[Stored records]
%%
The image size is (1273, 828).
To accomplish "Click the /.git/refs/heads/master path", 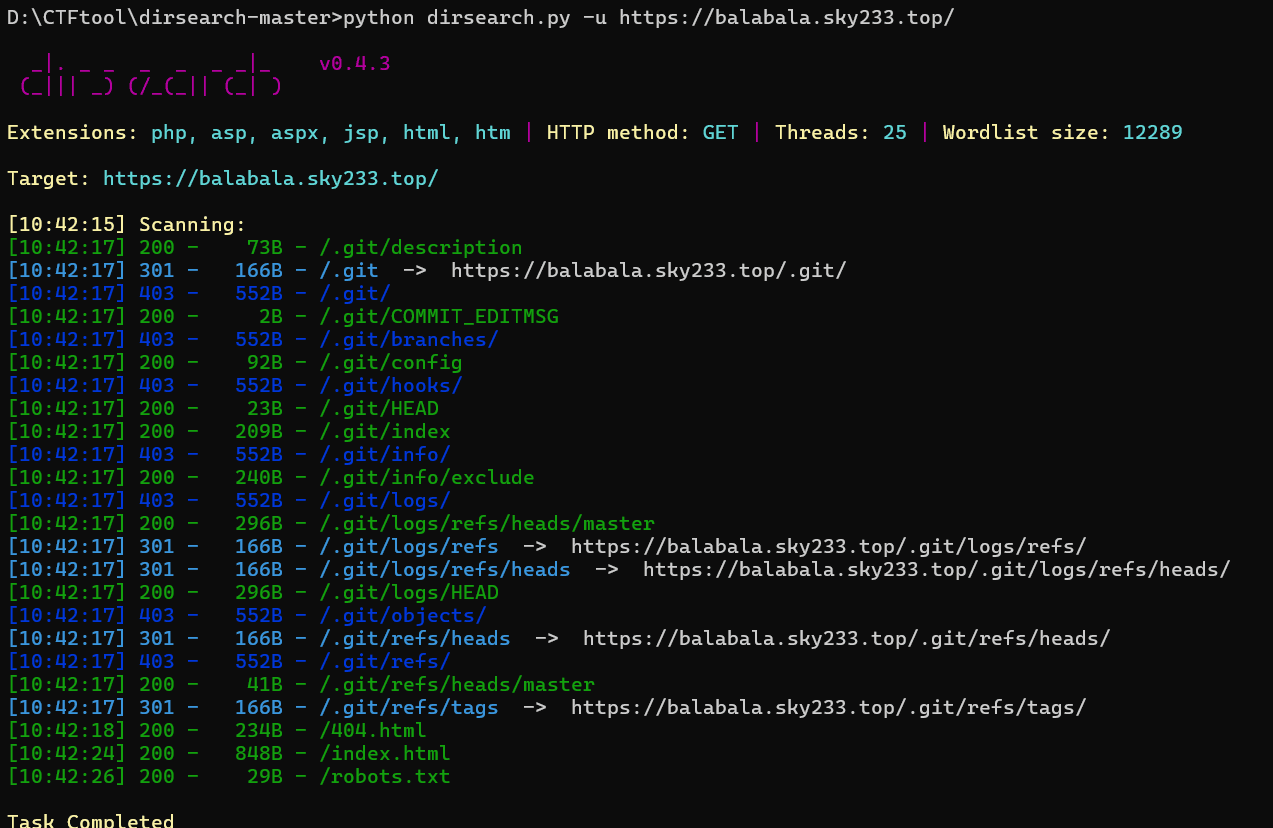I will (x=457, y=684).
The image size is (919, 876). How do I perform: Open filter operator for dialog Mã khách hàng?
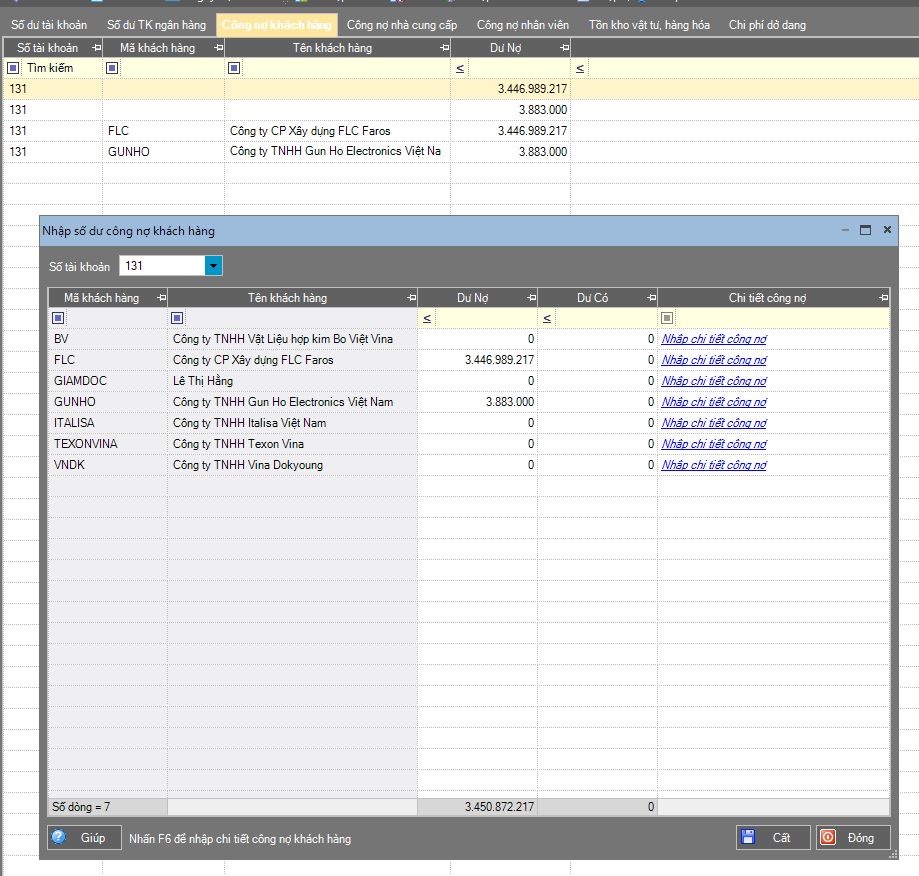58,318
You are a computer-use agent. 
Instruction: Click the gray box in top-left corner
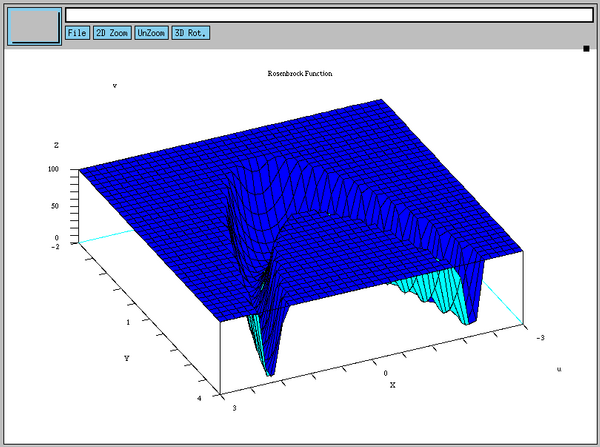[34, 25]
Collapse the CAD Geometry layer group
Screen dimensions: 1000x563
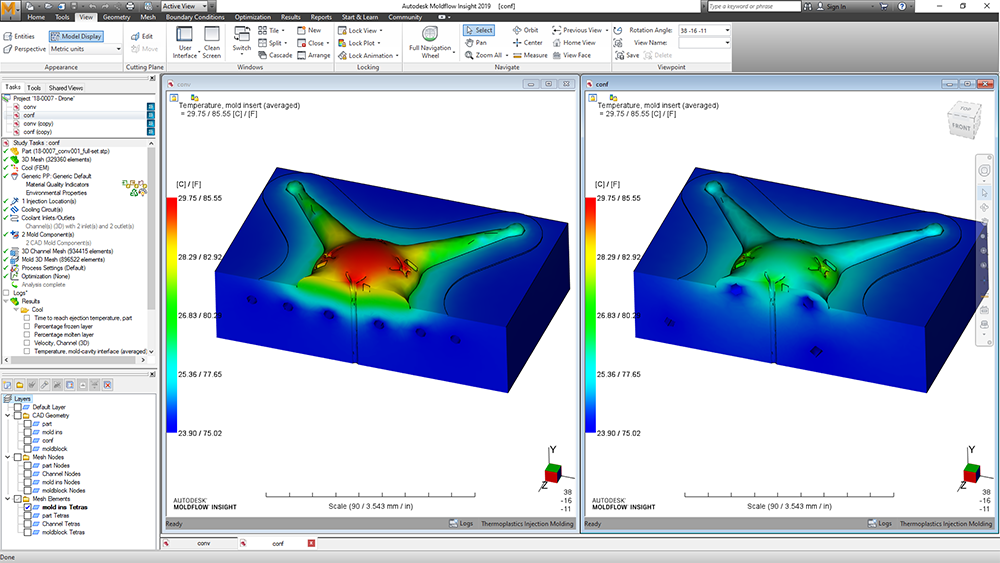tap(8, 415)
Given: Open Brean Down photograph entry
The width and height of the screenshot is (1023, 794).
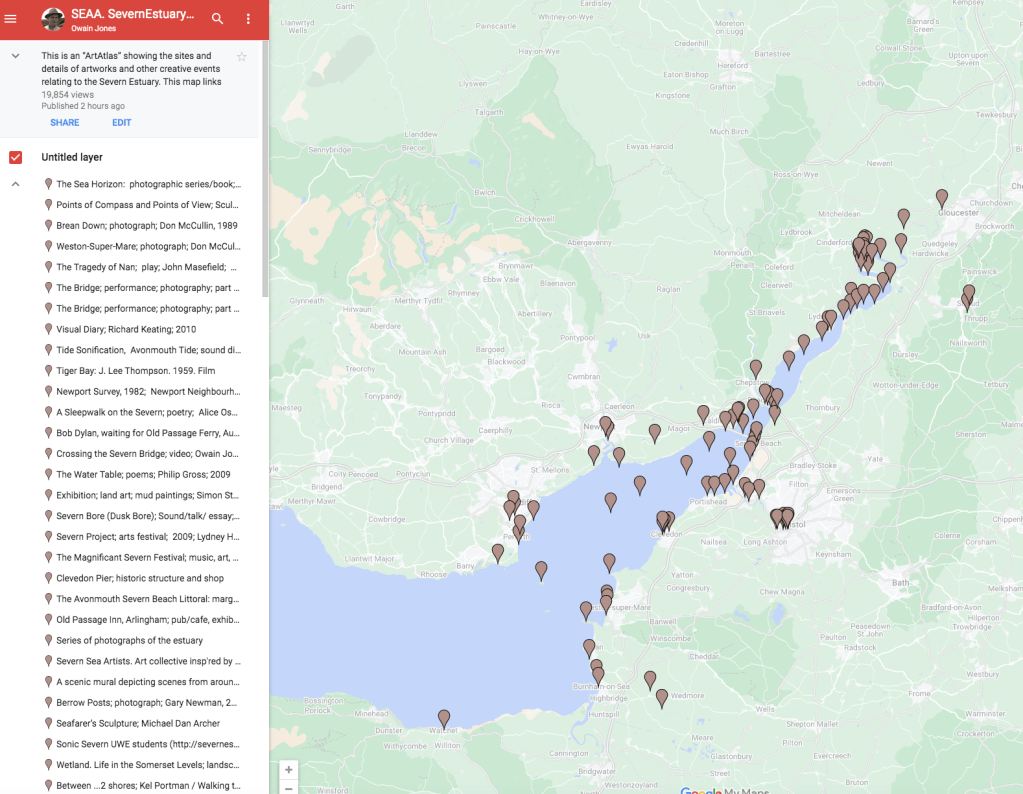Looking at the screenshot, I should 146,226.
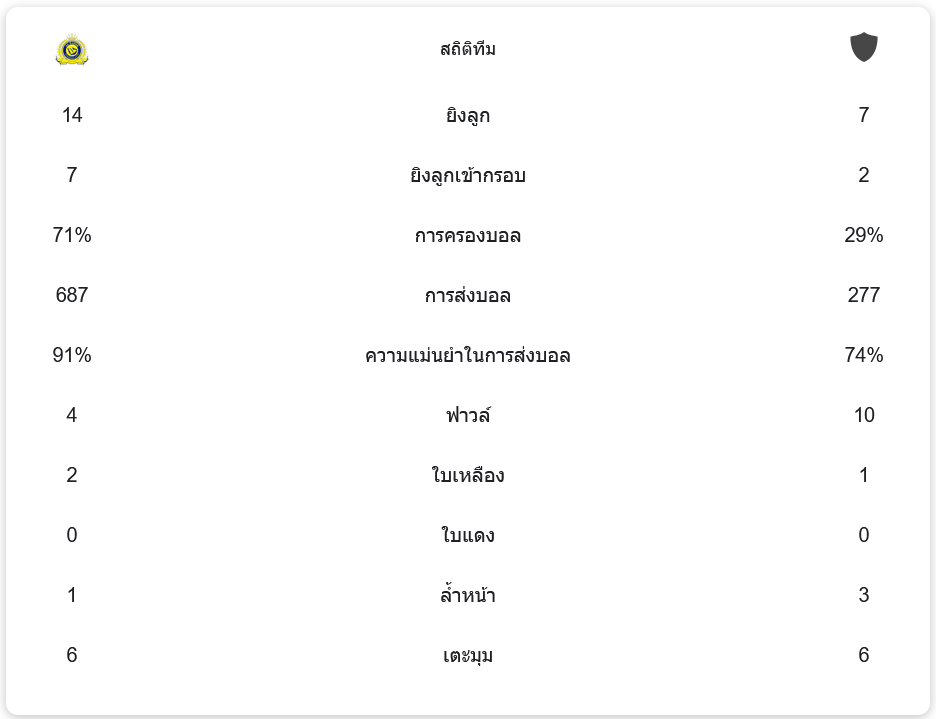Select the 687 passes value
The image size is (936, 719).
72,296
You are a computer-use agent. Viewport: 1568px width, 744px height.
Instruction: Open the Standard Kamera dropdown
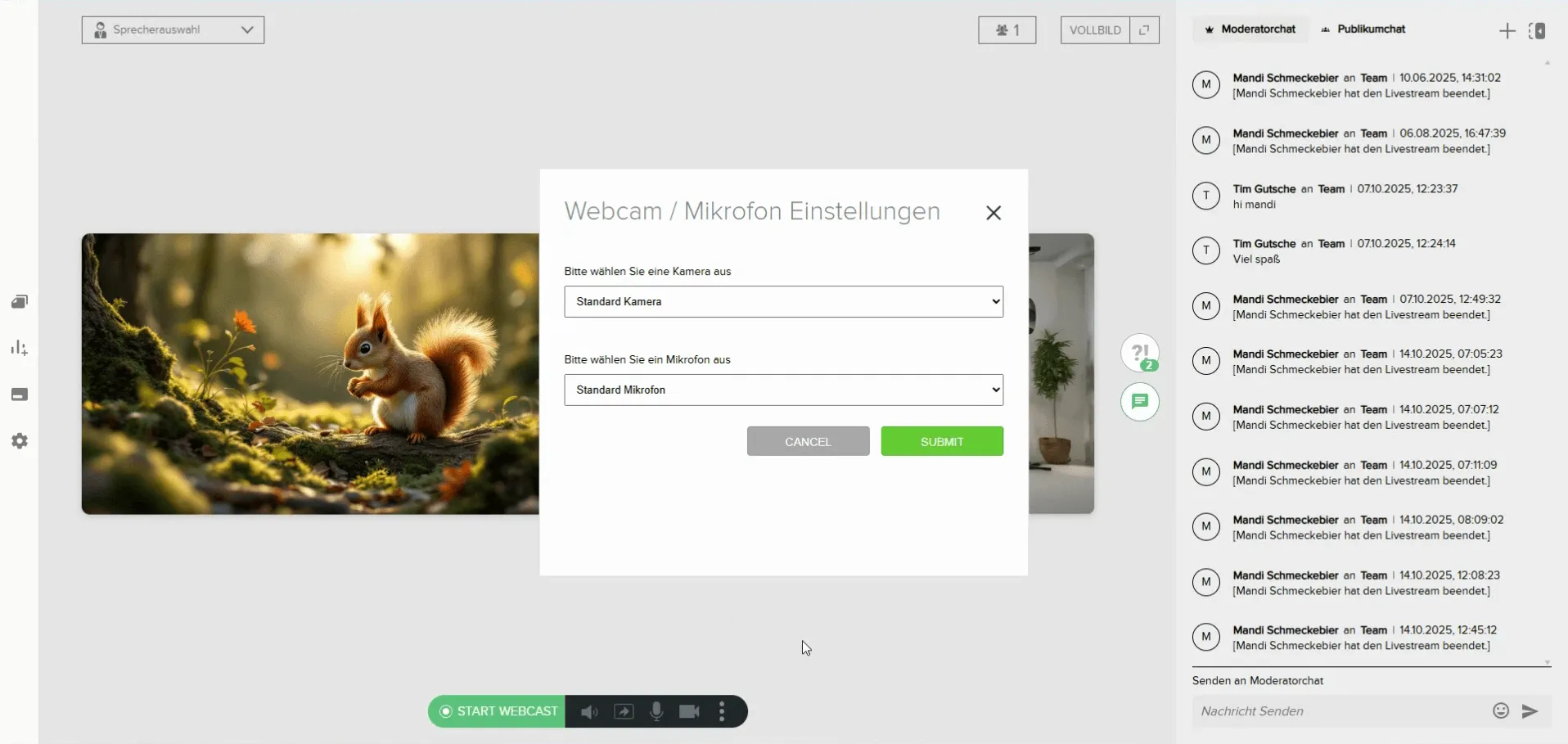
%%
Task to carry out: Of the entries above, print exactly those lines that run from the one containing "Instruction: Click the" through the last line, excluding any pictures.

Solution:
Instruction: Click the gray box in top-left corner
[34, 25]
Collapse the CAD Geometry layer group
Screen dimensions: 1000x563
tap(8, 415)
Given: Open Brean Down photograph entry
The width and height of the screenshot is (1023, 794).
Looking at the screenshot, I should 146,226.
Select the 687 passes value
The image size is (936, 719).
72,296
You are a computer-use agent. Viewport: 1568px width, 744px height.
Instruction: Open the Standard Kamera dropdown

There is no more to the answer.